Hypertension affects 29% of the adult U.S. population; screening for PA must be judicious. Case detection should be targeted to four groups of patients:
Patients with moderate to severe hypertension: Joint National Commission (JNC) stage 2 (BP 160-179 systolic/100-109 diastolic mm Hg) or stage 3 (> 180/> 110 mm Hg); PA prevalence 8% to 13%.
Patients with resistant hypertension: BP higher than 140/90 mm Hg despite treatment with three antihypertensive medications; PA prevalence 17% to 23%.
Hypertensive patients with spontaneous or diuretic-induced hypokalemia; PA prevalence 50%.
Patients with adrenal incidentalomas who have hypertension; PA prevalence 1% to 10%.
Hypertension due to aldosterone excess causes enhanced perivascular inflammation and myocardial fibrosis; end-organ damage is therefore more severe than in essential hypertension. Screening and confirmation of the diagnosis are described in questions 14 and 16.
5. What is the most common form of primary aldosteronism?
Of the four causes mentioned in question 1, IHA is most common, accounting for up to 70% of cases in most series. IHA, also known as bilateral adrenal hyperplasia, is characterized by bilateral hyperplasia (diffuse and focal) of the zona glomerulosa layer of both adrenal glands. The most likely cause is supranormal sensitivity of the zona glomerulosa in affected adrenal glands to physiologic concentrations of angiotensin II.
6. What is the second most common cause of primary aldosteronism?
APAs account for up to 30% of cases of PA. APAs are small (< 2 cm), occur more commonly in the left adrenal gland, and are composed of zona glomerulosa cells, zona reticularis cells, and hybrid cells with characteristics of both layers. APAs are also known as Conn’s syndrome.
7. Why differentiate between IHA and APA?
APAs are a surgically curable form of PA; IHA is not. APAs produce greater amounts of aldosterone than other forms of PA; consequently, the degrees of hypertension and biochemical abnormalities tend to be more severe. APAs demonstrate partial autonomy of function, secreting aldosterone in response to stimulation by corticotropin (ACTH) but not by angiotensin II. Aldosterone synthesis by these tumors, therefore, parallels the normal circadian rhythm of ACTH secretion, with the highest serum aldosterone concentrations occurring in the mornings and the lowest in the evenings.
8. How do symptoms of IHA differ from symptoms of APA?
Aldosterone is produced in smaller amounts in IHA than in APA; therefore the degree of hypertension, hypokalemia, hypomagnesemia, and metabolic alkalosis is less dramatic. Serum aldosterone levels tend to rise during upright posture, perhaps owing to greater sensitivity to angiotensin II.
9. How commonly does adrenal cancer cause primary aldosteronism?
Adrenal carcinoma as a cause of PA is rare.
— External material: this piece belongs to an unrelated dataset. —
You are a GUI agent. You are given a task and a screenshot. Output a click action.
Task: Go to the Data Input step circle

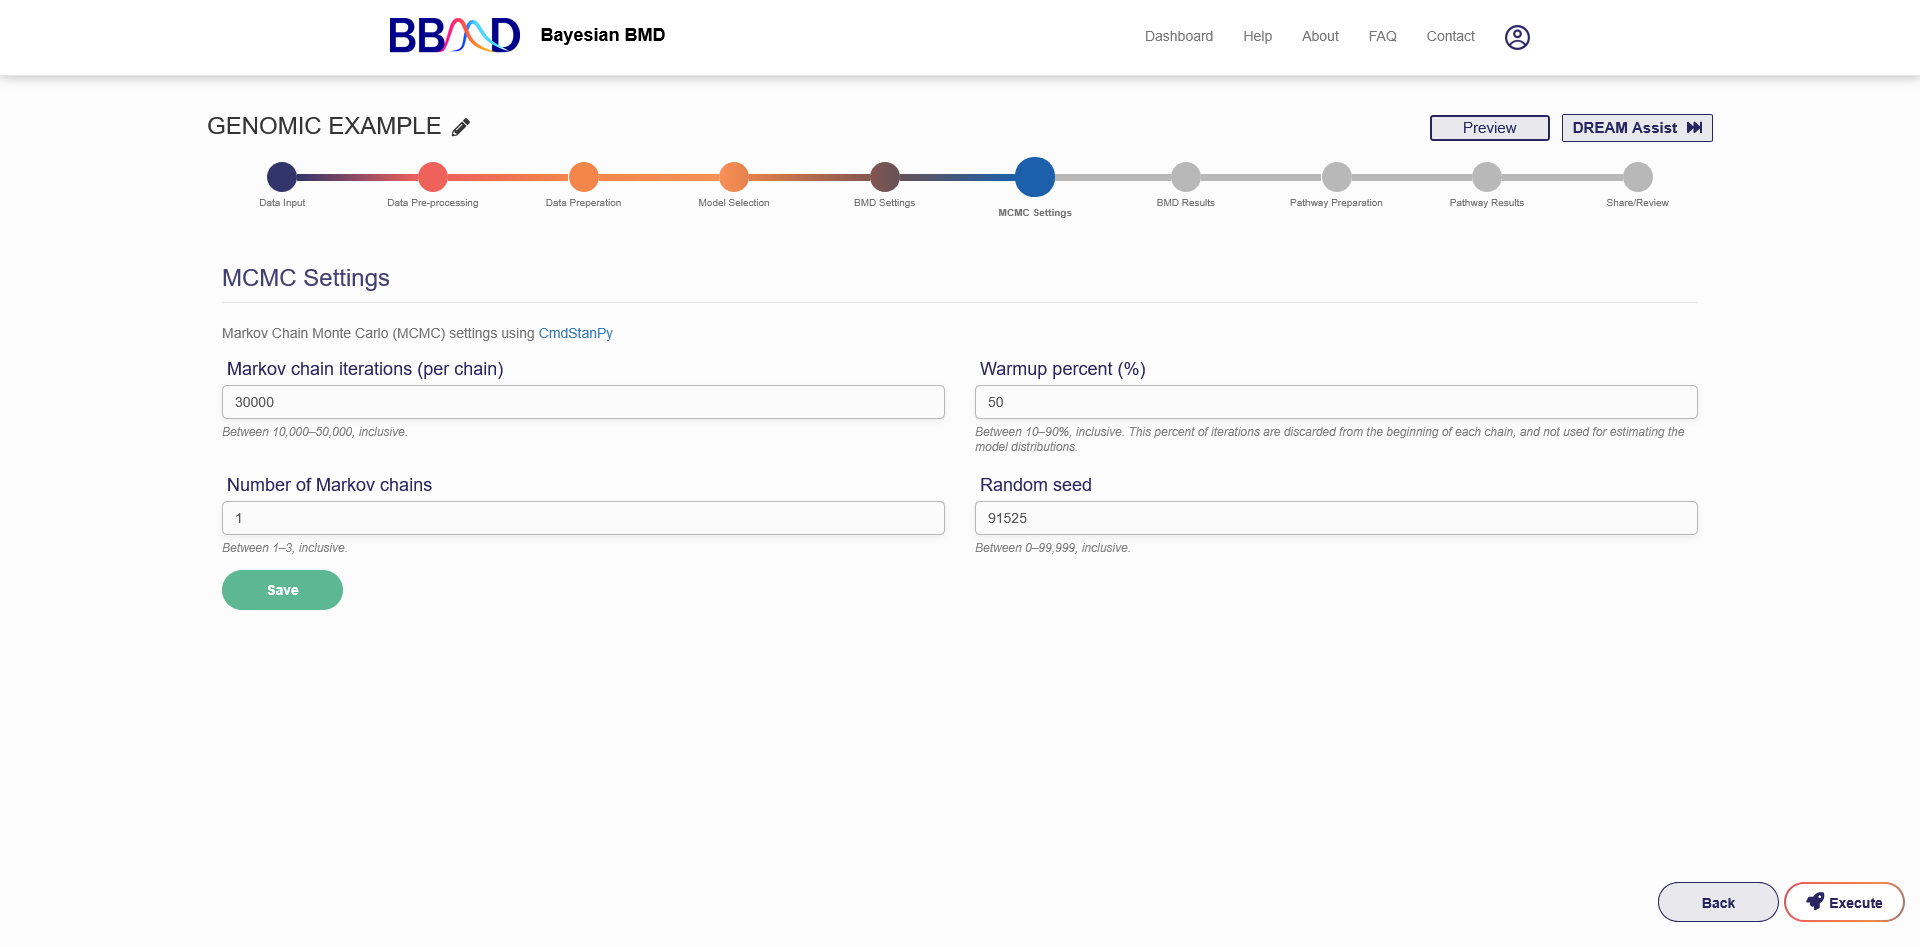click(282, 177)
The tumors are very large (> 6 cm) and commonly metastatic at the time of diagnosis. All cases of PA should be imaged with computed tomography (CT) to exclude this rare cause of PA.
10. What is glucocorticoid-remediable aldosteronism?
In this rare cause of PA, production of mineralocorticoid is stimulated solely by ACTH. The disorder is inherited in an autosomal-dominant fashion.
11. How is aldosterone synthesis normally regulated in the zona glomerulosa?
Humans possess two mitochondrial 11β-hydroxylase isoenzymes that are responsible for cortisol and aldosterone synthesis (designated CYP11B1 and CYP11B2). Both are encoded on chromosome 8. CYP11B1, which is responsible for conversion of 11-deoxycortisol to cortisol, is expressed only in the zona reticularis. CYP11B2, which is responsible for the conversion of corticosterone to aldosterone, is expressed only in the zona glomerulosa. CYP11B1 activity is stimulated by ACTH, whereas CYP11B2 is stimulated by angiotensin II or hyperkalemia.